● Instruction
Return every line of the data below that contains the string "Click". Case counts.

● Provided entries
::::::::
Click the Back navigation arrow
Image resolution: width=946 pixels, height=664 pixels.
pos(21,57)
::::::::
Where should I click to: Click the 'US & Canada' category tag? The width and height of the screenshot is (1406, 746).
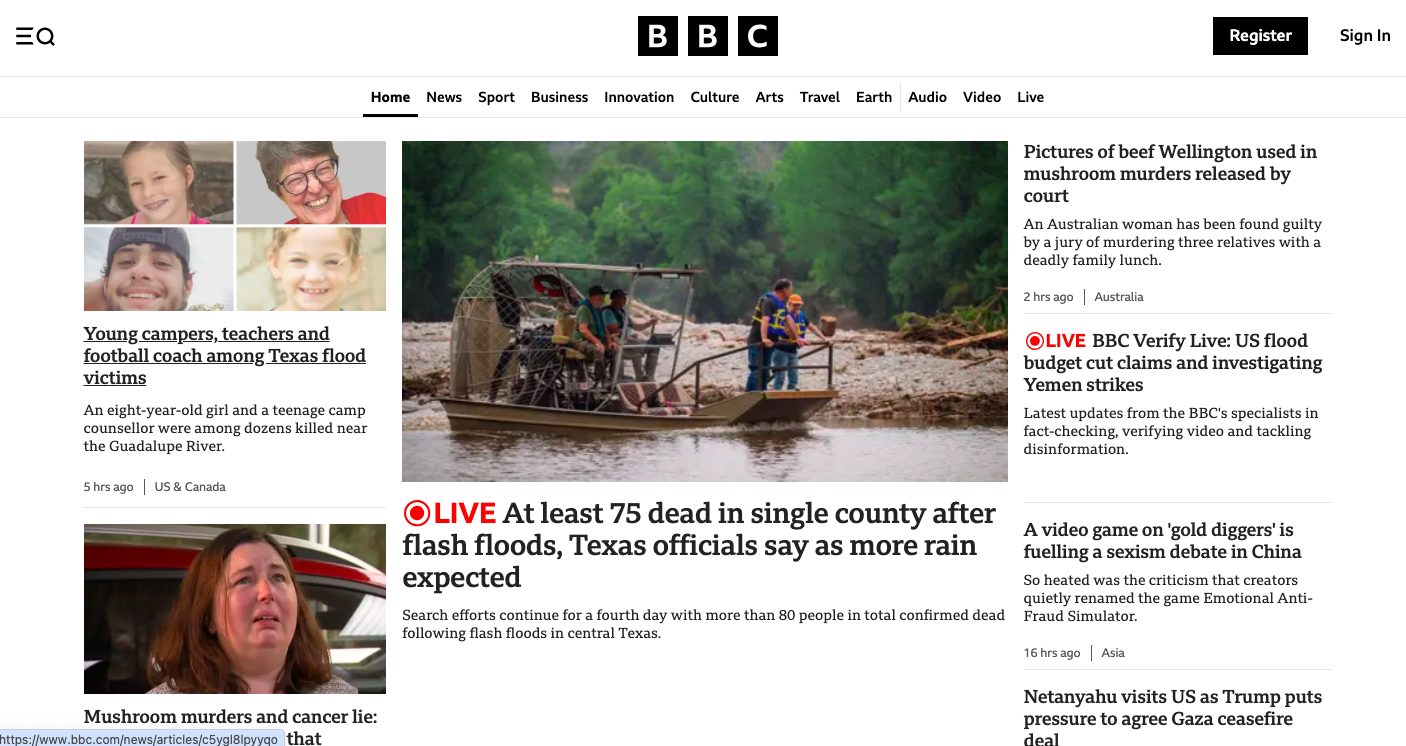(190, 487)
::::::::
● Output for this task
Click the Back navigation arrow
Where should I click to: Click the 'US & Canada' category tag? The width and height of the screenshot is (1406, 746).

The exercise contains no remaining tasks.